私は出雲の王権は、伽耶ではなく新羅系の渡来人達が打ち立てたものだと考えています。
古代朝鮮半島との日本列島との交通は、朝鮮南岸(釜山・巨済島)あたりから沖合に見える対馬に渡り、対馬から見える壱岐に渡り、壱岐から見える九州北部に渡る、というのが主ルートですが、この釜山・巨済島は伽耶(金官伽耶)の支配地であり、新羅系の勢力は利用できなかったはず。

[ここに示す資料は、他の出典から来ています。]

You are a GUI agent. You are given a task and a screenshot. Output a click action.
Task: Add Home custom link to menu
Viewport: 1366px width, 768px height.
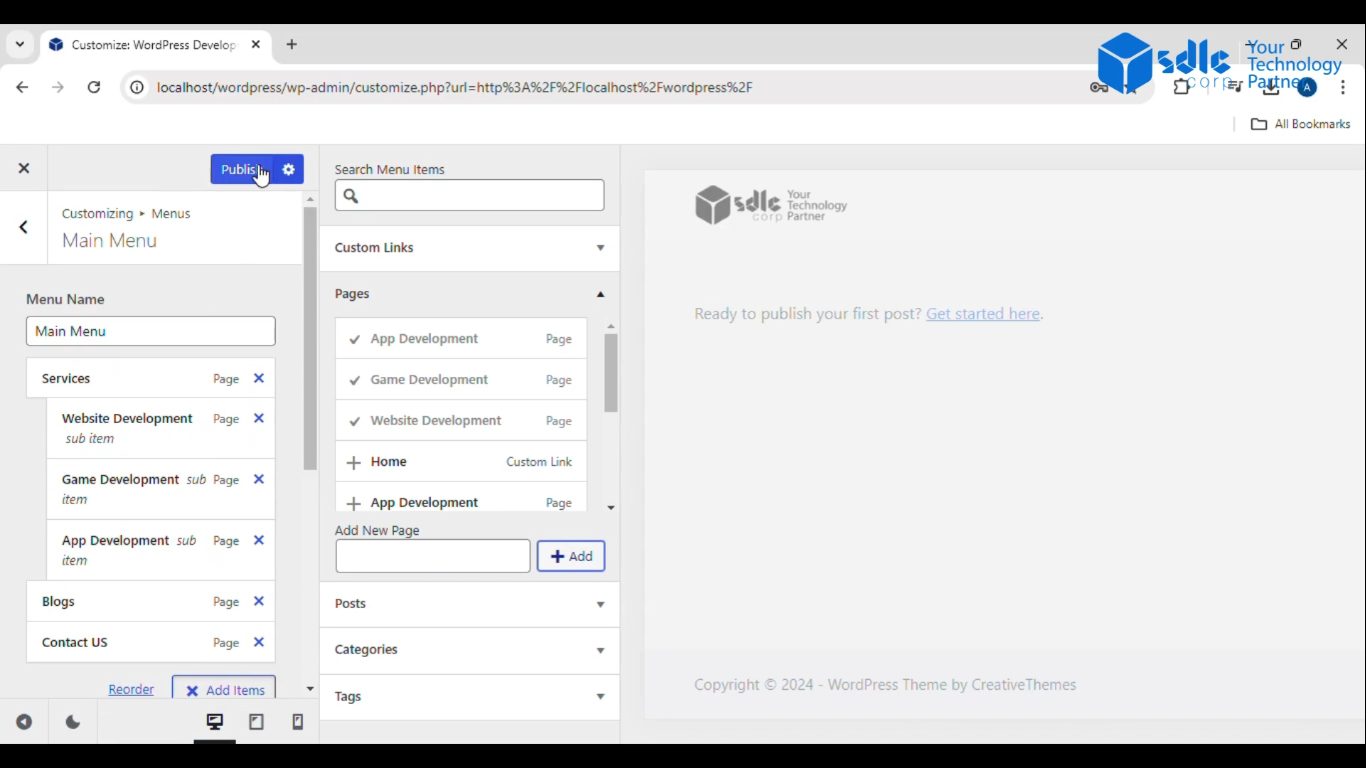(461, 462)
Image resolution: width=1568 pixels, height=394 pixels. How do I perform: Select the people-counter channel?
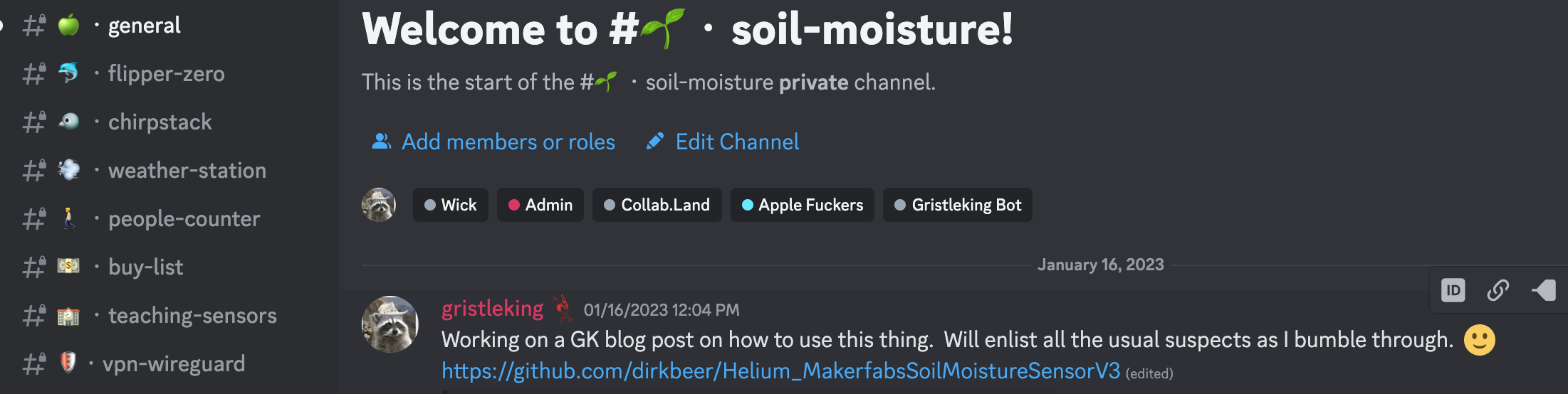pos(184,219)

一方で、新羅系勢力の中心である慶州に近い東岸浦項あたり船出して、竹島→隠岐→山陰と渡る副ルートがあり、このルートを伝って出雲を制した新羅勢力が、邪馬台国の頃には畿内をも制していたのだと考えています。
その証拠に、隠岐には「隠岐馬」という固有の小型馬(ポニー)がおり、それは李氏朝鮮でも乗用にされていた小型馬と類似していますが、隠岐馬は「軍事用にならない」という理由で、明治時代に人工的に戦前にさせられてしまいました。

ただ、この仮説の難点は、朝鮮東岸から竹島は見えず、竹島からも隠岐は見えないということ。竹島は鬱陵島からは見えますが、浦項→鬱陵島→竹島→隠岐となると、一旦かなり日本海を北上して大回りすることになります。
ただ、浦項から船出して東朝鮮海流を乗り切り、上手く対馬海流に乗れば、無寄港でも隠岐までは行け、そこから出雲は見えるのでこの航路は可能。

但し、新羅→出雲は海流に乗っていくので可能でも、出雲→新羅は対馬海流に逆らって進むことになり、古代の造船・航海技術でそんなことが可能であったか疑問です。

ただ、この新羅を伽耶に置き換えても同じことであり、出雲勢力が九州を経由せずに伽耶と直接往来ができたかどうかは疑問。

いずれにせよ、出雲王朝や畿内にあった王朝(「王朝」と言っても「豪族」「大名」程度のもの)は、九州から北上して畿内を制した伽耶系の「倭王朝」とは別系統であり、九州から畿内、或いは関東までを制した倭王朝の武威を怖れ、「国譲り」即ち平和裏に服属したということでしょう。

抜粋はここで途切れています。